As a former newspaper reporter and editor, I feel little empathy for those in the newspaper business who don't see the inevitable coming.
There's one way out of this mess for the Times. It is a bold, gutsy, and, some would say, foolish way, at least initially: The Times—here's the irony—should go all-digital. That's right. It should abandon newsprint and force everyone to the Web. It should make a stand against Google, using its About.com division—something with real growth, and which is actually working out despite the $410 million in debt taken down to buy the thing—to lead the way. Maybe it should even take the revolutionary step of blocking Google from accessing its content, something no one else is willing to do. Or maybe it should at least say, “This is the deal: You want our stuff, you must share much more with us than you are willing to share with others.” It is worth it to preserve value for the future, to make it so our kids don't think, Let me go to Google for all the news that's fit to print. Heck, in another couple of years they won't even know that the New York Times exists as anything but private-label news source for an Internet portal.
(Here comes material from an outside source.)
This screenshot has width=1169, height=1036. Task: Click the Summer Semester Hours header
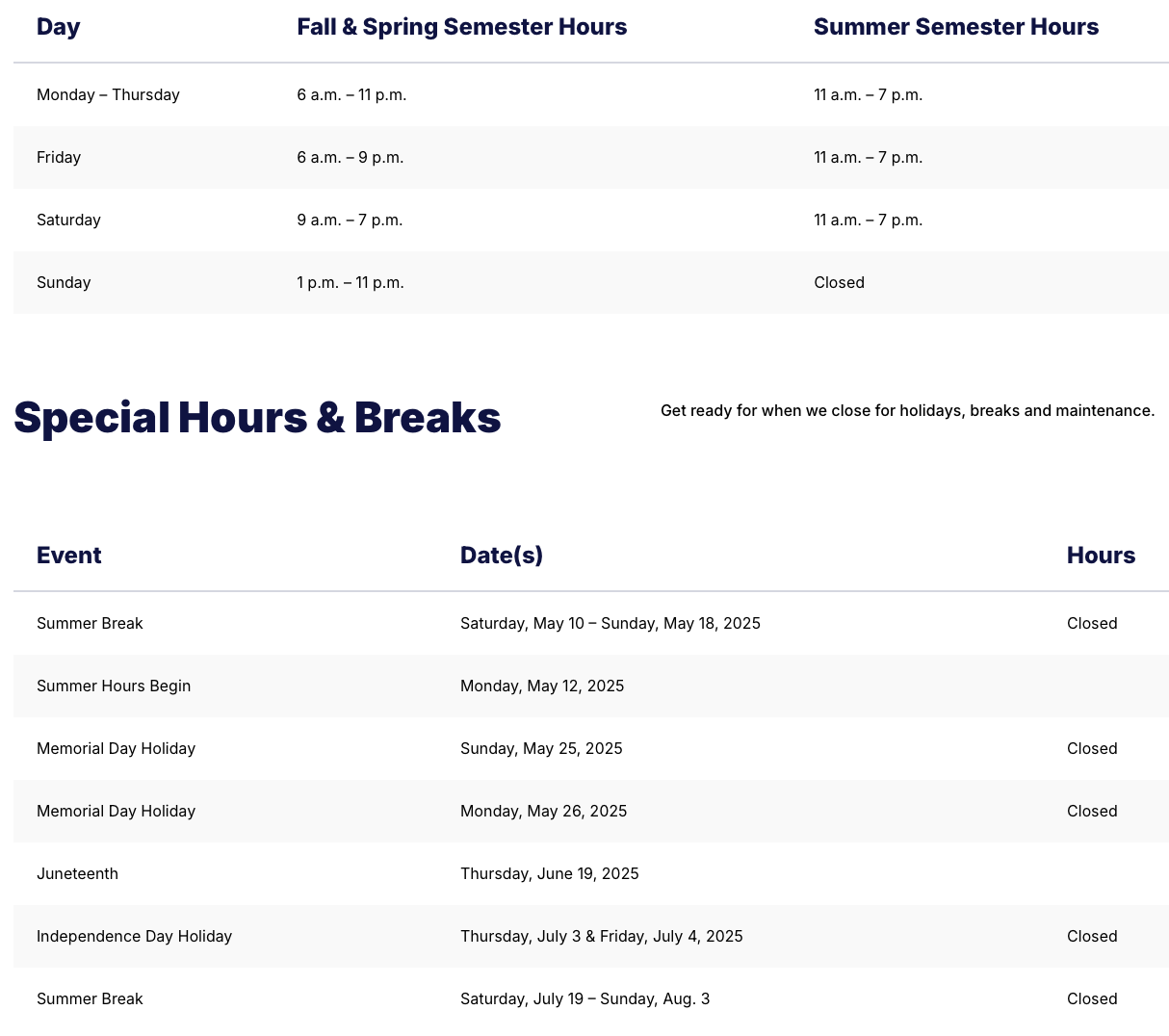[x=955, y=27]
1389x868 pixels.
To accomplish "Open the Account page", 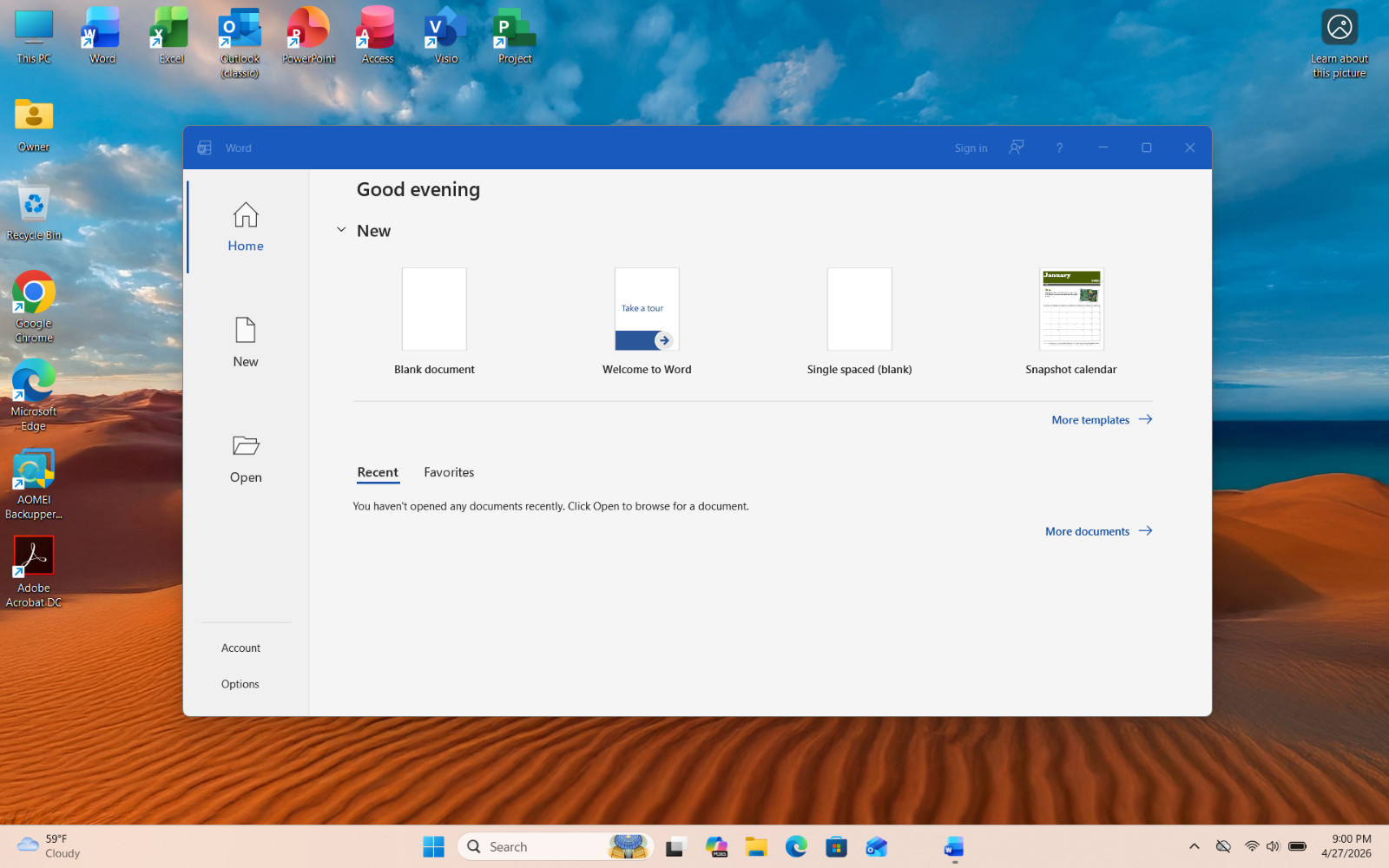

Peoria Pundit, another former reporter and editor, adds his thoughts today.
It won't be long before an aggressive company hires a few good reporters to cover a particular niche topic, say, Illinois politics, or Central Illinois tech, and posts the content regularly on a slick website. Voila, running a newspaper without the overhead. I don't think the consumer will mind one bit. Even though I read tons of newspapers every day, I don't subscribe to a single one.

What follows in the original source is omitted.